At least 140 people will be told that they will be set to lose their job in the next six months, at least 50 of those are from the news sector.
Seven general reporting journalists will be leaving, which only leaves six left from the Auckland newsroom. Two sports reporting journalists will also be leaving from the Auckland newsroom, leaving six. Accredited parliament reporters also look to face redundancy cuts, as well as reporters from the Christchurch newsroom. As well as people losing their jobs, the Queenstown, Wanganui and Rotorua newsrooms will be closed, as well as the news reference library, and the current affairs show, Sunday looks set to close its Wellington office. Head of journalism at the University of Canterbury, Jim Tully says that the closing of the Queenstown newsroom is a big mistake. Current affairs show, Close Up will also lose two journalists and a Christchurch producer, but will gain a producer in Auckland. Fair Go, consumer affairs show, will lose three senior producers. Breakfast will lose a weather and sports presenter, and a producer.

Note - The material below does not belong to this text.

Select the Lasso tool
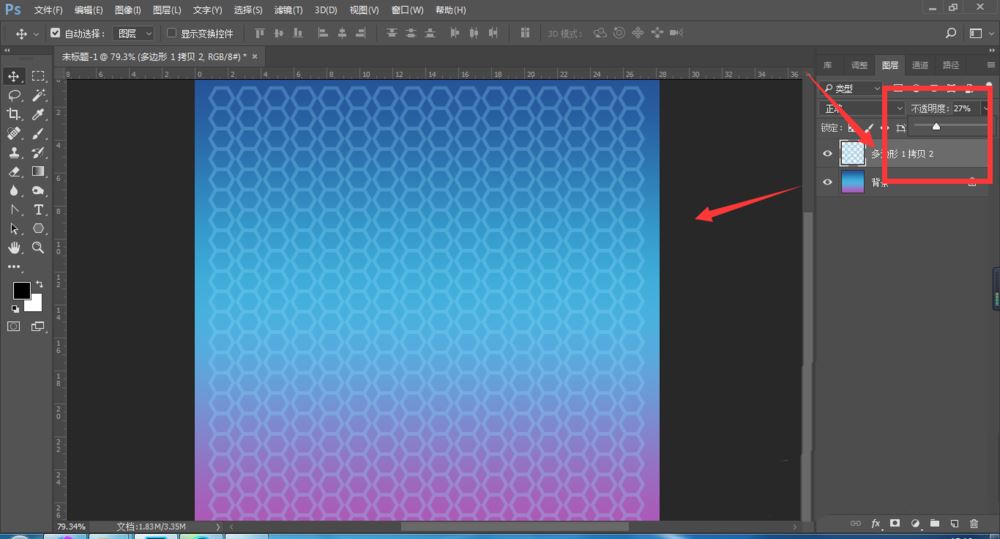 [x=13, y=96]
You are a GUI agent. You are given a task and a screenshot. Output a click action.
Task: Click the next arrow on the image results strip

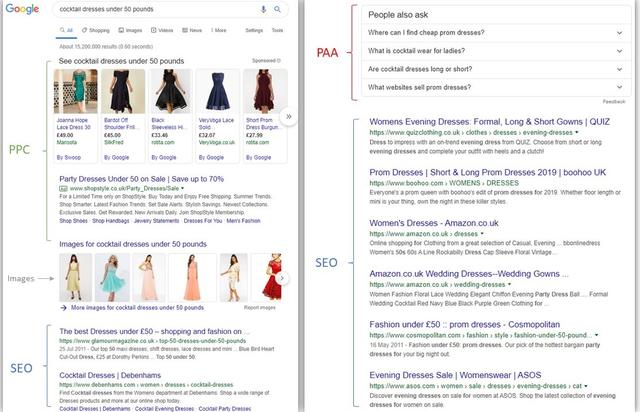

The final decision of the exact numbers will be disclosed in the next few weeks, following consultation with the Engineering, Printing and Manufacturing Union, which represents, altogether, 5,000 employees.
Some of the job losses include experienced journalists, and Bill Ralston, former head of news and current affairs for TVNZ, said that they will be replaced by cheaper, inexperienced journalists. “If you do that your audience will reduce even further . . . this move makes no commercial sense whatsoever,” he said.
The Engineering, Printing and Manufacturing Union has described the job losses as an attack on democracy, and have launched a campaign titled, ‘Our Media’ to bring these issues to light. The National Secretary, Andrew Little has said that an essential function of communities is good quality regional news reporting, which will be reduced because of the job cuts.
Steve Maharey, broadcasting minister, has refused to comment regarding TVNZ.
Mr Ralston has said that this move will destroy TVNZ’s 30-year reputation being “…a good quality public broadcaster who gives you a news and current affairs service that you can believe and trust.”
He also questioned why they were cutting the news sector heavily when there are other sectors that are unnecessary, such as human resources. “Last time I looked at TVNZ it had 25 people in its human resources division – TV3 has none.” One TVNZ staff member has said that the job cuts were run by the human resources decision, and that they are very “anti-journalist”.
TVNZ plan to launch a new continuous news channel next year on New Zealand’s new digital platform, FreeView.
The New Zealand Herald is currently also looking at reducing staff numbers by outsourcing their sub-editors/copy editors.